Even as a wilderness trekker, I’m sure I’d bring scorn down upon myself if I encountered nature snobs out in the wild — the kind of people who would disapprove of my landscape selfies or my need to type random notes on my iPhone. (Nature inspires me to write, which I do using a lightweight device.) Does using my phone make me less valid as a hiker?
There is no one way to appreciate and enjoy nature, and I believe that as long as visitors are not harming the environment or ruining another person’s experience, they should be allowed to interact with the wild in the way that best suits them, without being judged for it.
The U.S. Forest Service alone manages 193 million acres of trails, developed recreation sites, streams, ski areas, heritage sites, byways, recreation and scenic areas, wilderness, wild and scenic rivers and national monuments. They were designed to be diverse and deserve to be appreciated in equally diverse ways.
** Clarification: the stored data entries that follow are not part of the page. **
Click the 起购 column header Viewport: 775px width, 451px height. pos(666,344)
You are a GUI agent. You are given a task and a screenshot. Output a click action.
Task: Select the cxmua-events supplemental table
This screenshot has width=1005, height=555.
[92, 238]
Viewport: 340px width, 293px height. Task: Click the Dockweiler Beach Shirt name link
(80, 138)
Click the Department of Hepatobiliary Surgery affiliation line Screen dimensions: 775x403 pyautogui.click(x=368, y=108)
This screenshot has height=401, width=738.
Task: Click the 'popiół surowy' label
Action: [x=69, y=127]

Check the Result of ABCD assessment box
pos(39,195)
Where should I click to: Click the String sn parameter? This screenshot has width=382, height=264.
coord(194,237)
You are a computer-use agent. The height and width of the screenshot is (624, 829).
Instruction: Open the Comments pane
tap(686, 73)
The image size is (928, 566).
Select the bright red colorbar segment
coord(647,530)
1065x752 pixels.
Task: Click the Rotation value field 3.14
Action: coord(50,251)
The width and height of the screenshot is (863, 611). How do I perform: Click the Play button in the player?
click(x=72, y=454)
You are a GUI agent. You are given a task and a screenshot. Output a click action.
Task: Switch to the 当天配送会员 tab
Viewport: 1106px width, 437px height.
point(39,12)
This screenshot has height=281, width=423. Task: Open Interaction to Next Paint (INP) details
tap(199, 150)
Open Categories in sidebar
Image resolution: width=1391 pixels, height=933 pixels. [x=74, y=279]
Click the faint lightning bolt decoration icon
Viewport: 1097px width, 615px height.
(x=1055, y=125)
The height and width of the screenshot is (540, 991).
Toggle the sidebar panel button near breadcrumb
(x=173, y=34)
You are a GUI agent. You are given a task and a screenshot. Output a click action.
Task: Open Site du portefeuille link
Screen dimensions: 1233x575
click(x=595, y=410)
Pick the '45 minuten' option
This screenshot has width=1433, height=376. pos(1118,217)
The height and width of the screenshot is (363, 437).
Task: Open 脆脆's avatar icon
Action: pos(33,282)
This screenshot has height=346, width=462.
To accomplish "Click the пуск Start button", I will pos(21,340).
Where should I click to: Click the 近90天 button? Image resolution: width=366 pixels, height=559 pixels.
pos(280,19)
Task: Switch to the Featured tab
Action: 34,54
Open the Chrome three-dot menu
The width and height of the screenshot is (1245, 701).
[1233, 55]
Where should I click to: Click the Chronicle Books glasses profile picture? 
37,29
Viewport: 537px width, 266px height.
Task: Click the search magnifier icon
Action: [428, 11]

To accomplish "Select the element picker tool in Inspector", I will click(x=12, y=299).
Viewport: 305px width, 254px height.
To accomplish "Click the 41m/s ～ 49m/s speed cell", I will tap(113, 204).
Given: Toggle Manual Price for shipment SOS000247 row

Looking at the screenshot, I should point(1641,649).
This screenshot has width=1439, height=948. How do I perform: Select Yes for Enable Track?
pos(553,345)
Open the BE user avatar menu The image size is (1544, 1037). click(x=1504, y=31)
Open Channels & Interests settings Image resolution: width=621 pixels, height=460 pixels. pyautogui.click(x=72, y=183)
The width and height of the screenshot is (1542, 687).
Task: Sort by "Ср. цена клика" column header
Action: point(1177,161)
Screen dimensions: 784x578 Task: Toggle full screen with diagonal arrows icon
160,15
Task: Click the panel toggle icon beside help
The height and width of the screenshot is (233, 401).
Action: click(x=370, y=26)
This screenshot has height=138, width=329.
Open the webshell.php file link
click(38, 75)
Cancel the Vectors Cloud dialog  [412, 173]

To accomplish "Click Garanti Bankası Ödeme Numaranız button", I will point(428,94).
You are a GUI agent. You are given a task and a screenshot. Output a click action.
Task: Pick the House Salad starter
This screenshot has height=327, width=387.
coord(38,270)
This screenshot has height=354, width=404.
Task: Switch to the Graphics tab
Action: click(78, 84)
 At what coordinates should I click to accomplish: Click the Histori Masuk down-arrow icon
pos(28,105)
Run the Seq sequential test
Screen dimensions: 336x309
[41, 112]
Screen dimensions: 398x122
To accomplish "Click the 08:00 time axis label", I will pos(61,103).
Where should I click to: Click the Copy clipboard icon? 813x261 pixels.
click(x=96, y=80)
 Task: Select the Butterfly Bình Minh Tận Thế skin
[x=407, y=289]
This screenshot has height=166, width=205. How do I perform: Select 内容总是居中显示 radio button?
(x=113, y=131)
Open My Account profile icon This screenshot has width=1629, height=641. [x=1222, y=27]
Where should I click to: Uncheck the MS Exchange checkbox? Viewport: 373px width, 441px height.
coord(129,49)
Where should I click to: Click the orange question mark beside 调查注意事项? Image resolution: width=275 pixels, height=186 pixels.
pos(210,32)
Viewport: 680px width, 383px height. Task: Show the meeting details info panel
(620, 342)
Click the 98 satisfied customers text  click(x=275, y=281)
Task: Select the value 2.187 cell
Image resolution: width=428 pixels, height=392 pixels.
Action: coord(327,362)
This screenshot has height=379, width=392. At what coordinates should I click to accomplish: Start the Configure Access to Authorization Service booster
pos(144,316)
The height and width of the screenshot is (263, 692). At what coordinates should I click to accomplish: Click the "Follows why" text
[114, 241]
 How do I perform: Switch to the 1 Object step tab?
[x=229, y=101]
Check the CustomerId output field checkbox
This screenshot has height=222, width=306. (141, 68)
I recognize that there are complex issues involved in outdoor recreation. The battle over whether bikes should be allowed inside designated wilderness is a contentious one, which at its core questions the interpretation of the Wilderness Act itself. On one hand, it opens a Pandora’s box: If mountain bikes are not considered motorized transportation, then what about other “non-motorized” vehicles? Must one person’s outdoor experience be sacrificed for another’s? Besides, some bikers would argue that their chosen form of recreation causes fewer impacts than horseback riding.
Recreationists do cause impacts, and littering, altering or creating new trails, and disturbing wildlife are all crimes worthy of scorn from the outdoor police. But people who enjoy the outdoors in a way that suits them and does no harm? Not a problem.
So let’s quit expecting others to imitate our own personal experiences and values and instead encourage them to just get outside. The West is home to hundreds of forests, along with national and state parks and monuments, and there are hundreds of ways to experience them. Whether folks are glamping (indulging in luxury camping), fishing, bird watching, hunting, hiking, adding flair to their Instagram feeds or searching for imaginary tech creatures, they are still outside, interacting with nature.
At a time when too many people are being told they don’t belong in the United States, I hope the outdoor community will say there’s still a place for everyone on America’s public lands.
Note: the opinions expressed in this column are those of the writer and do not necessarily reflect those of High Country News, its board or staff. If you'd like to share an opinion piece of your own, please write Betsy Marston at firstname.lastname@example.org.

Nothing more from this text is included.